I was able to take a two-week vacay with only a carry-on bag, which I checked (because some airlines still have free checked bags; and because 'vacation' means "I'm not luggin' if I don't have to"). It helped that I only needed a few pieces of warm-weather clothing; however, as this week's title indicates, carry-on bag weight limits may take the unsuspecting traveller by surprise if said traveller is in the habit of avoiding checked bag fees by cramming all their possessions into the overhead bin.

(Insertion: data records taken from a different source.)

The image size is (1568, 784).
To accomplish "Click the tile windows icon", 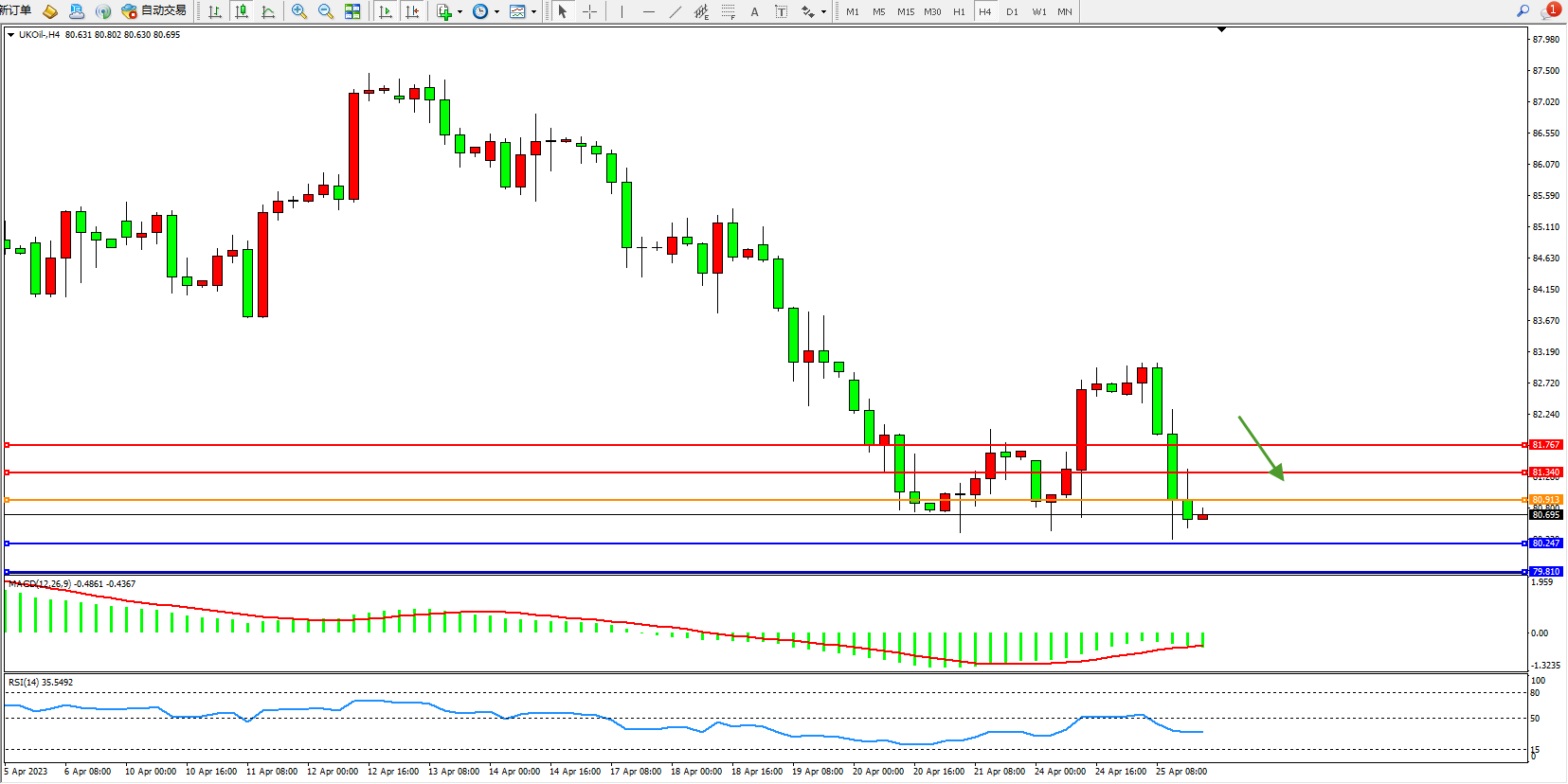I will point(352,11).
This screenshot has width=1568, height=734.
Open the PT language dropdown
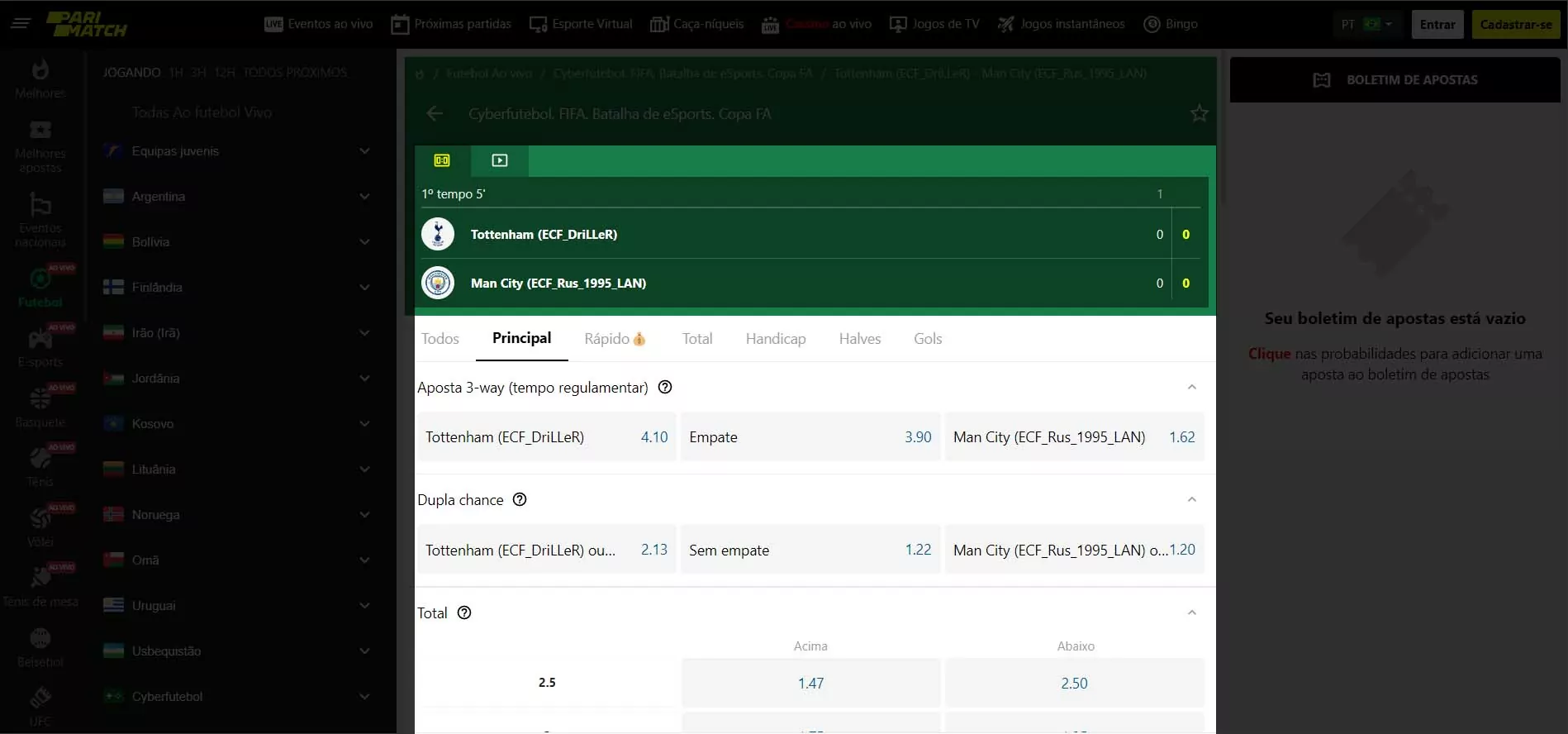coord(1366,24)
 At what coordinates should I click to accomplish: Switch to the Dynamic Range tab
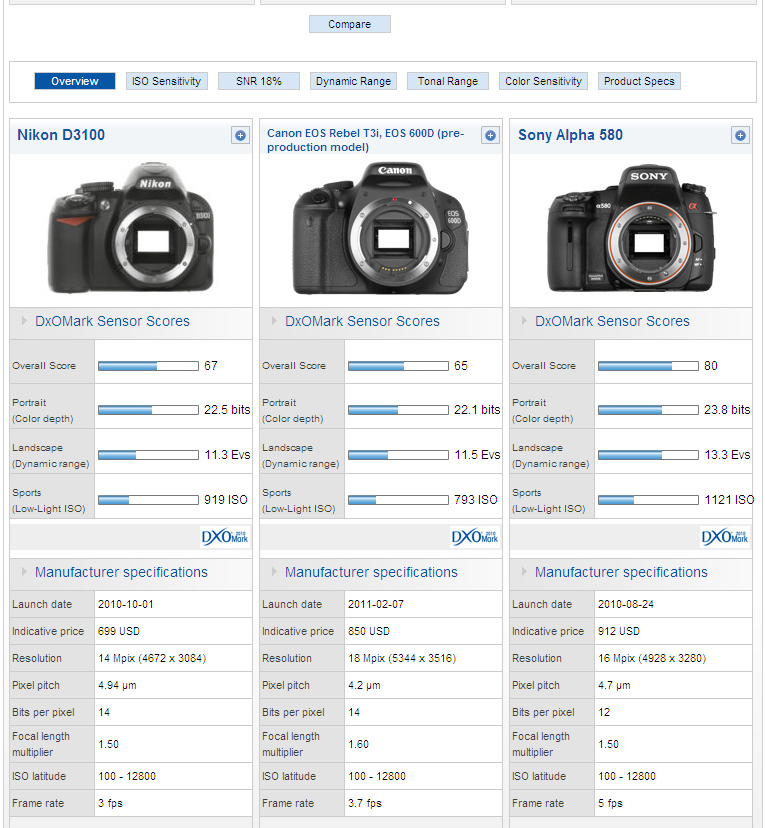click(353, 82)
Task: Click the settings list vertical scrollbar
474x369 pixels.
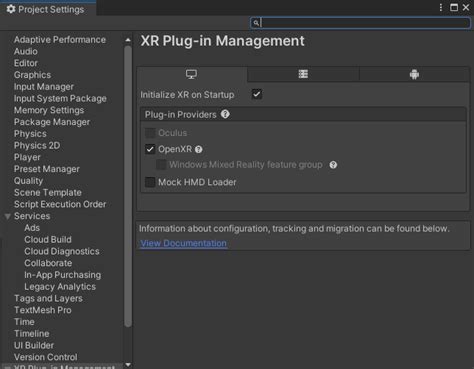Action: tap(128, 186)
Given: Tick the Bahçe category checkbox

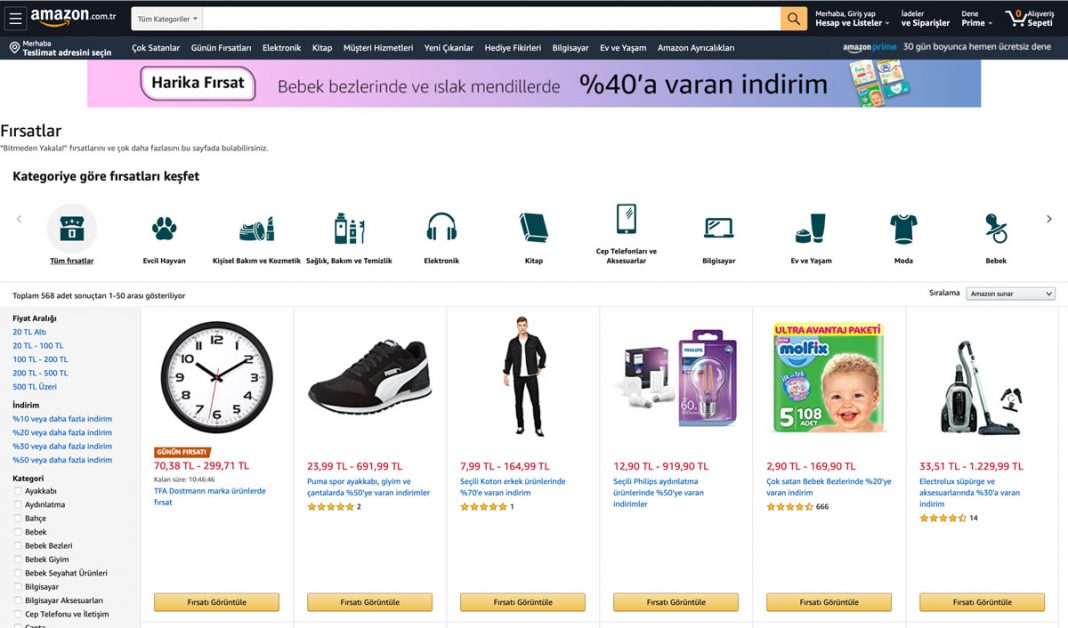Looking at the screenshot, I should pyautogui.click(x=18, y=518).
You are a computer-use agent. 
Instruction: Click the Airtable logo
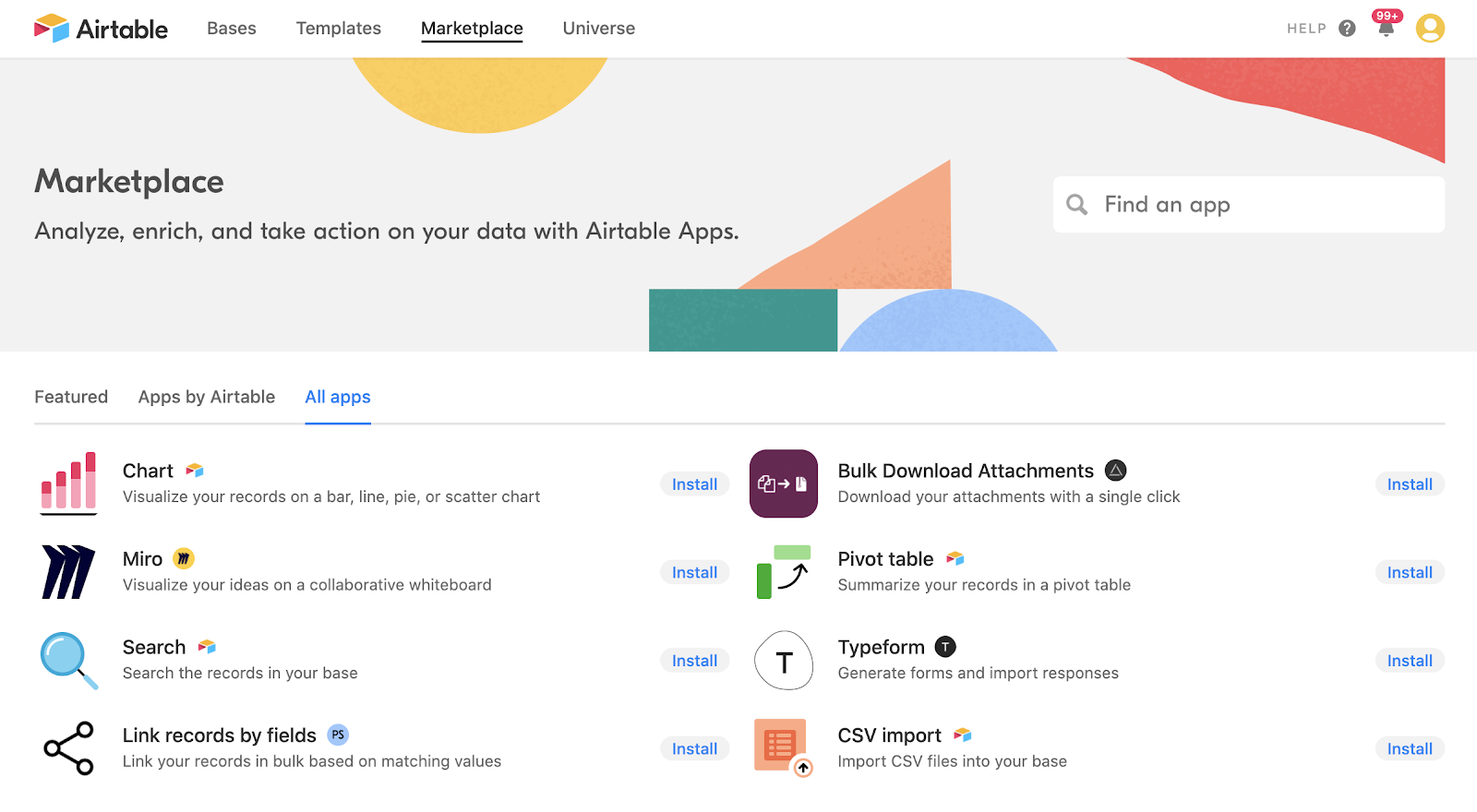point(101,29)
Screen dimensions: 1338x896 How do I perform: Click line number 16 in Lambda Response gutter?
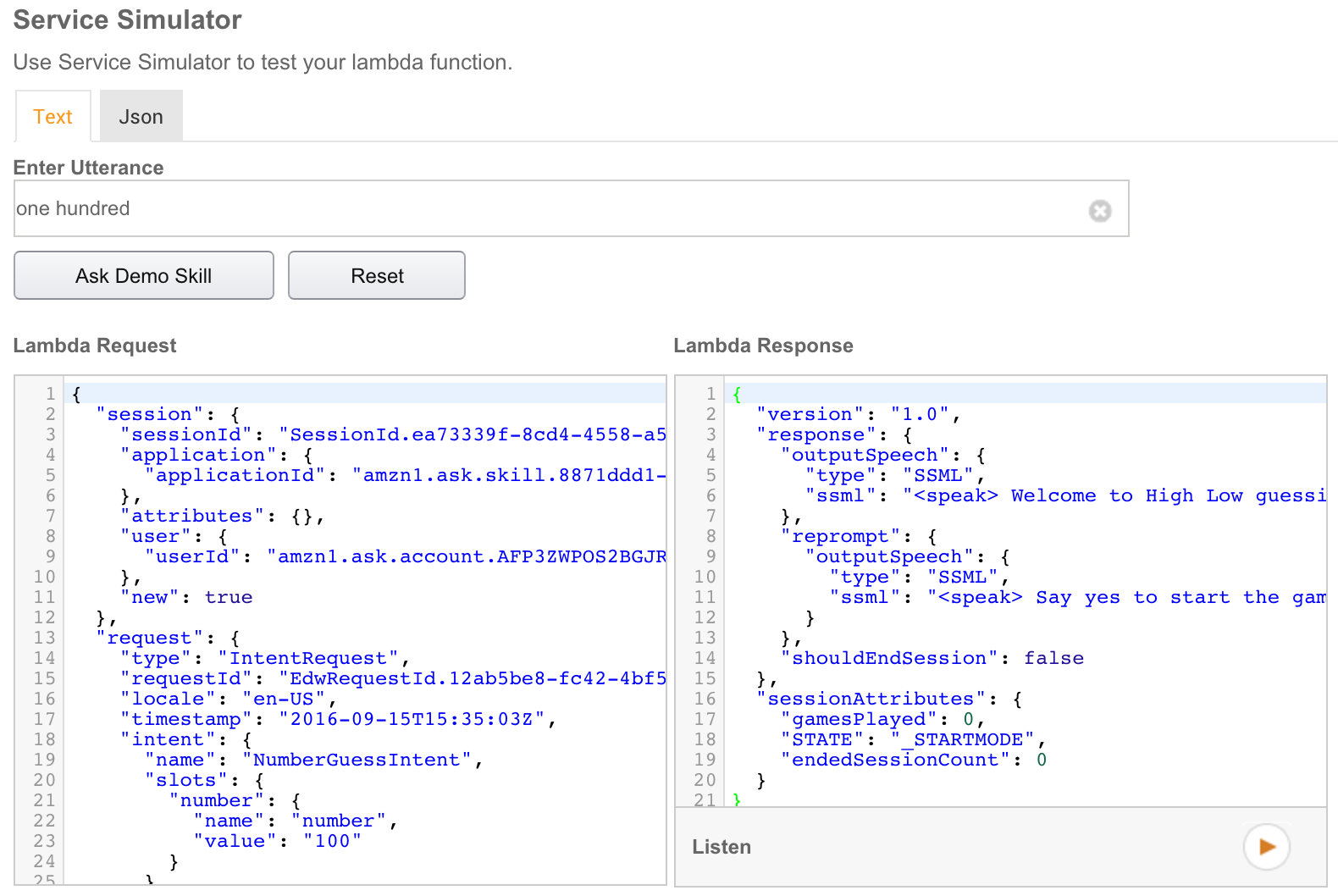[x=705, y=699]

Weight limits for carry-on bags are a real thing that are generally unheard of in the US; it's the international or overseas airlines that enforce weight limits of in-cabin luggage - both the personal item that goes under the seat, and the luggage that goes in the overhead bin. Domestic airlines rarely enforce these restrictions, focusing instead on size limits. In addition, US airports are not equipped to monitor weight at the gate. On international flights, weight is a real consideration, one that impacts what you can and can’t carry onboard. Most of the time, airlines that limit the weight of carry-ons will ask you to weigh your bag as you check in, but sometimes, you’re left to your own devices until boarding, at which point the mistake can co$t you.
Step one then, is to look up your airline's weight restrictions; I have seen varying weight restrictions for carry-on luggage from 17 to 25 pounds (keep in mind that most of the time the measurement you see online is in kilograms!). Next step: weigh your carry-on, once packed. There are ultra-light wheeled carry-ons on the market, so it might be worth investing in one to help lighten your load. Step three - make sure your personal item also falls within its weight limit. If you simply can't make the weight work, prepare to check the bag, or eliminate the carry-on completely and opt for a larger suitcase which you'll have to check anyway, but which will have a higher weight allowance. Paying for that checked bag allows you to avoid paying EXTRA for being overweight (I'm still talking luggage here), and is likely to be worth it for saving your money, and your peace of mind.